··· SELECTED TEXT

New operators for Python dicts?
The Python dictionary is a commonly used data structure that supports a rich set of operations. But there are some operations that it lacks—two operators in particular: "+" and "+=". That lack is the subject of a recent discussion on the python-ideas mailing list. There are questions about the precise semantics of the operators, but there is also something of an existential question about the need for operators whose semantics can already be handled using existing operations.
Some background
Dictionaries (or dicts) are also known as associative arrays or hashes in other languages. In essence, they map some key, which is usually—but not always—a string, to some other value. A simple example:
>>> a_dict = { 'a' : 3, 9 : 7, 'foo' : 'bar' } >>> a_dict['a'] 3 >>> a_dict[9] 7 >>> a_dict['bar'] Traceback (most recent call last): File "<stdin>", line 1, in <module> KeyError: 'bar'That sets up a_dict as a dict with three elements, then shows accessing various elements of the dict. The last key, "bar", is not present, so attempting to access it results in a runtime KeyError exception.
One of the other fundamental Python types is the list, which provides an ordered sequence of objects, in many ways like arrays in other languages.
>>> b_list = [ 1, 2, 3 ] >>> b_list[2] 3But lists have two operators that dicts lack. In particular, lists can be concatenated using + and +=:
>>> b_list + b_list [1, 2, 3, 1, 2, 3] >>> b_list += [ 4, 5, 6 ] >>> b_list [1, 2, 3, 4, 5, 6]Doing something similar with dicts, though, leads to an exception:
>>> a_dict + a_dict Traceback (most recent call last): File "<stdin>", line 1, in <module> TypeError: unsupported operand type(s) for +: 'dict' and 'dict'A TypeError is also raised for the += operator when used on dicts.

······

## TASKS TO CARRY OUT
1: Output the part of the article on Python dict operators that begins at the words "Some background" and stops after "arrays in other languages.".
2: Answer these questions about the article on Python dict operators:
(a) On which mailing list is the discussion of the missing operators taking place?
(b) Which exception is raised when code looks up the key "bar" in a_dict?
(c) Which exception results from applying + to two dicts?
3: Extend the article on new operators for Python dicts, starting after its final sentence.

··· COLLECTED MATERIAL

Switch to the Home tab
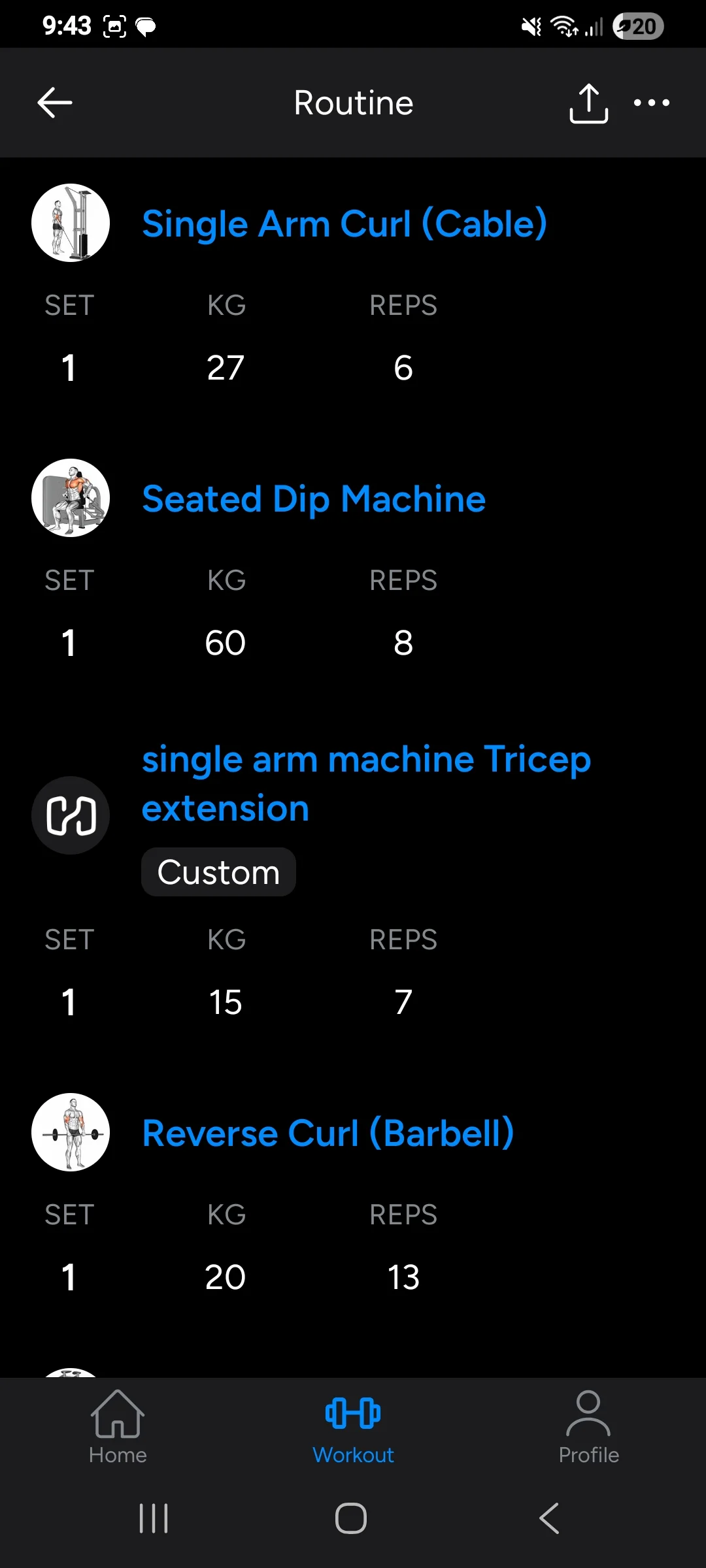 click(x=118, y=1427)

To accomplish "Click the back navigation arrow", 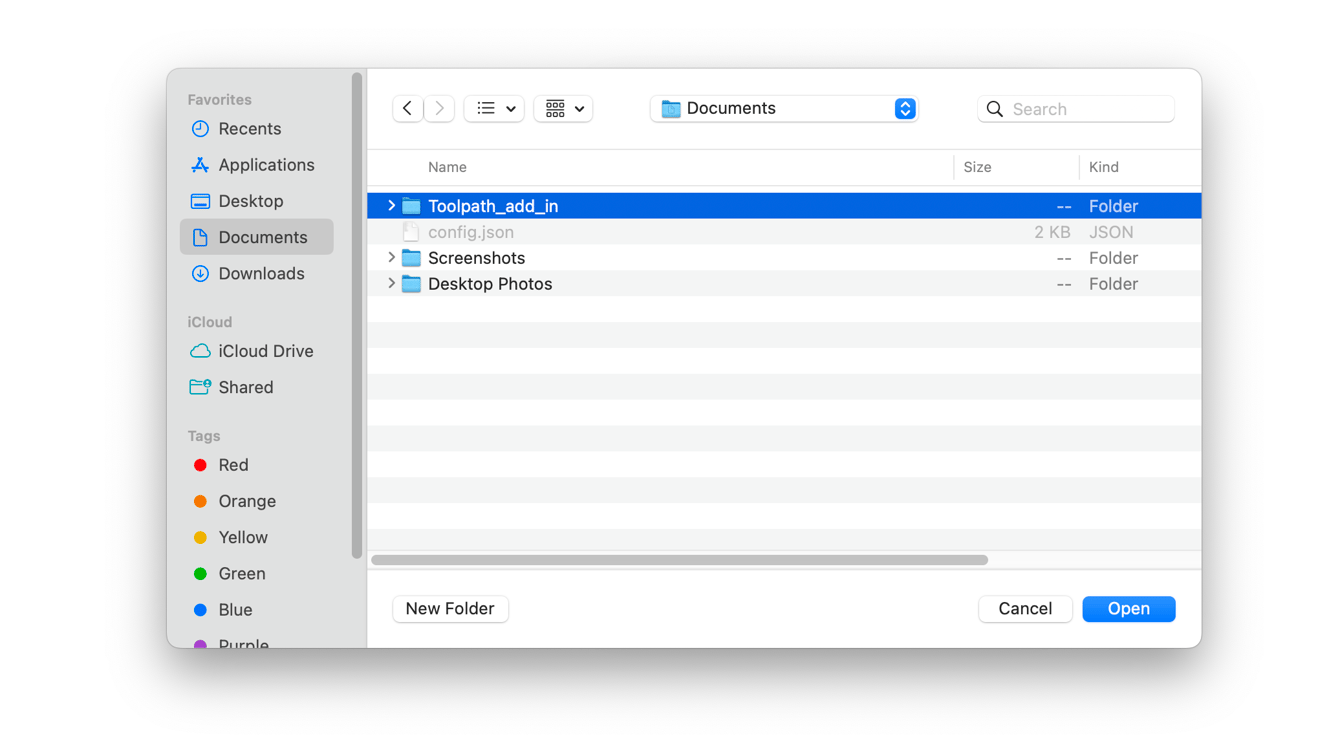I will click(x=407, y=108).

······

## TASK RESPONSES
1:
Some background
Dictionaries (or dicts) are also known as associative arrays or hashes in other languages. In essence, they map some key, which is usually—but not always—a string, to some other value. A simple example:
>>> a_dict = { 'a' : 3, 9 : 7, 'foo' : 'bar' } >>> a_dict['a'] 3 >>> a_dict[9] 7 >>> a_dict['bar'] Traceback (most recent call last): File "<stdin>", line 1, in <module> KeyError: 'bar'That sets up a_dict as a dict with three elements, then shows accessing various elements of the dict. The last key, "bar", is not present, so attempting to access it results in a runtime KeyError exception.
One of the other fundamental Python types is the list, which provides an ordered sequence of objects, in many ways like arrays in other languages.

2:
(a) python-ideas
(b) KeyError
(c) TypeError

3:
Adding + and +=
But Ian Lee would like to see that change. He first raised the issue in a brief subthread on the python-dev mailing list in a discussion about code review for PEP 448. Lee subsequently moved the topic to python-ideas, where he suggested adding both the + and += operators for dicts to put them on an equal footing with lists.
The semantics of adding two dicts that have no keys in common seems clear: the result is a dict with all of the key/value pairs from both operands. For +, the result is a new dict, while += modifies the dict on the left. The only real question is what to do when there are duplicate keys. Dicts already have an update() method that takes the value for a duplicate key from the argument dict:
>>> a_dict = { 'a' : 1, 'b' : 2 } >>> a_dict.update( { 'b' : 9 } ) >>> a_dict {'a': 1, 'b': 9}Lee suggested using the "
last setter wins" for the new operators, as the update() method does. So the value for a duplicate key comes from the right operand:
>>> a_dict = { 'a' : 1, 'b' : 2 } >>> b_dict = { 'b' : 'bar', 'c' : 'baz' } >>> a_dict + b_dict { 'a' : 1, 'b' : 'bar', 'c' : 'baz' } >>> b_dict += a_dict >>> b_dict { 'a' : 1, 'b' : 2, 'c' : 'baz' }
Donald Stufft liked the idea behind the
change, but didn't like using +. He would rather use "|"
to try to make it clearer that it is really more of a set union operation,
rather than a concatenation or addition. Ethan Furman, though, sees + as a generic operator for combining
things. On the other hand: "I suppose I could come around to '|',
though -- it does ease
the tension around the behavior of duplicate keys
", he said.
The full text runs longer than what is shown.